━━━━━ Source data

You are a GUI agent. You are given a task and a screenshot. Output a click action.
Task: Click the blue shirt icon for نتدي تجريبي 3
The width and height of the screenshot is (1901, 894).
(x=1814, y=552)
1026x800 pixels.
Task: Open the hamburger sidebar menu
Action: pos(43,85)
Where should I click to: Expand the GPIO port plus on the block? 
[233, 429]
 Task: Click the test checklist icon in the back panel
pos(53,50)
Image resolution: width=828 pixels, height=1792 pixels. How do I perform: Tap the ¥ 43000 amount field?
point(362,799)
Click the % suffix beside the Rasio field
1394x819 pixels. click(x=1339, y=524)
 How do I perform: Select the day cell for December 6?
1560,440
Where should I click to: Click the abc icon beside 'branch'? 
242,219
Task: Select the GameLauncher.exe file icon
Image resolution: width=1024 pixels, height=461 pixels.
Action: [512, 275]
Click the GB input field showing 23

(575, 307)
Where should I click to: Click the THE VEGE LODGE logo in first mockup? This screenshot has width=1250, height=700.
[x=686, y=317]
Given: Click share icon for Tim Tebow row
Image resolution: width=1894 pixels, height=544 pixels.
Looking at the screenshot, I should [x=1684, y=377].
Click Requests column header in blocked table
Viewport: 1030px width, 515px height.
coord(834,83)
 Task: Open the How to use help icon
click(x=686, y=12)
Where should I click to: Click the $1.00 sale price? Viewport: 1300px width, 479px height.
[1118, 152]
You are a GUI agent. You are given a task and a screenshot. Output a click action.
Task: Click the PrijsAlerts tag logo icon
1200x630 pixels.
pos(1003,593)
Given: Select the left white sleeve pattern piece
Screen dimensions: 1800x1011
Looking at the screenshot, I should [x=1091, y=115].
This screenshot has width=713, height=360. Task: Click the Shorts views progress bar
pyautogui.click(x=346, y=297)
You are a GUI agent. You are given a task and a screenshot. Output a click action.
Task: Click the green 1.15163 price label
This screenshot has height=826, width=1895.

━━━━━━━━━━

→ **Your instructions**
Please reproduce every line of the material word for word.

→ **Result of this exercise**
You are a GUI agent. You are given a task and a screenshot. Output a click action.
Task: Click the blue shirt icon for نتدي تجريبي 3
The width and height of the screenshot is (1901, 894).
(x=1814, y=552)
1026x800 pixels.
Task: Open the hamburger sidebar menu
Action: pos(43,85)
Where should I click to: Expand the GPIO port plus on the block? 
[233, 429]
 Task: Click the test checklist icon in the back panel
pos(53,50)
Image resolution: width=828 pixels, height=1792 pixels. How do I perform: Tap the ¥ 43000 amount field?
point(362,799)
Click the % suffix beside the Rasio field
1394x819 pixels. click(x=1339, y=524)
 How do I perform: Select the day cell for December 6?
1560,440
Where should I click to: Click the abc icon beside 'branch'? 
242,219
Task: Select the GameLauncher.exe file icon
Image resolution: width=1024 pixels, height=461 pixels.
Action: [512, 275]
Click the GB input field showing 23

(575, 307)
Where should I click to: Click the THE VEGE LODGE logo in first mockup? This screenshot has width=1250, height=700.
[x=686, y=317]
Given: Click share icon for Tim Tebow row
Image resolution: width=1894 pixels, height=544 pixels.
Looking at the screenshot, I should [x=1684, y=377].
Click Requests column header in blocked table
Viewport: 1030px width, 515px height.
coord(834,83)
 Task: Open the How to use help icon
click(x=686, y=12)
Where should I click to: Click the $1.00 sale price? Viewport: 1300px width, 479px height.
[1118, 152]
You are a GUI agent. You are given a task and a screenshot. Output a click action.
Task: Click the PrijsAlerts tag logo icon
1200x630 pixels.
pos(1003,593)
Given: Select the left white sleeve pattern piece
Screen dimensions: 1800x1011
Looking at the screenshot, I should [x=1091, y=115].
This screenshot has width=713, height=360. Task: Click the Shorts views progress bar
pyautogui.click(x=346, y=297)
You are a GUI agent. You are given a task and a screenshot. Output a click action.
Task: Click the green 1.15163 price label
This screenshot has height=826, width=1895.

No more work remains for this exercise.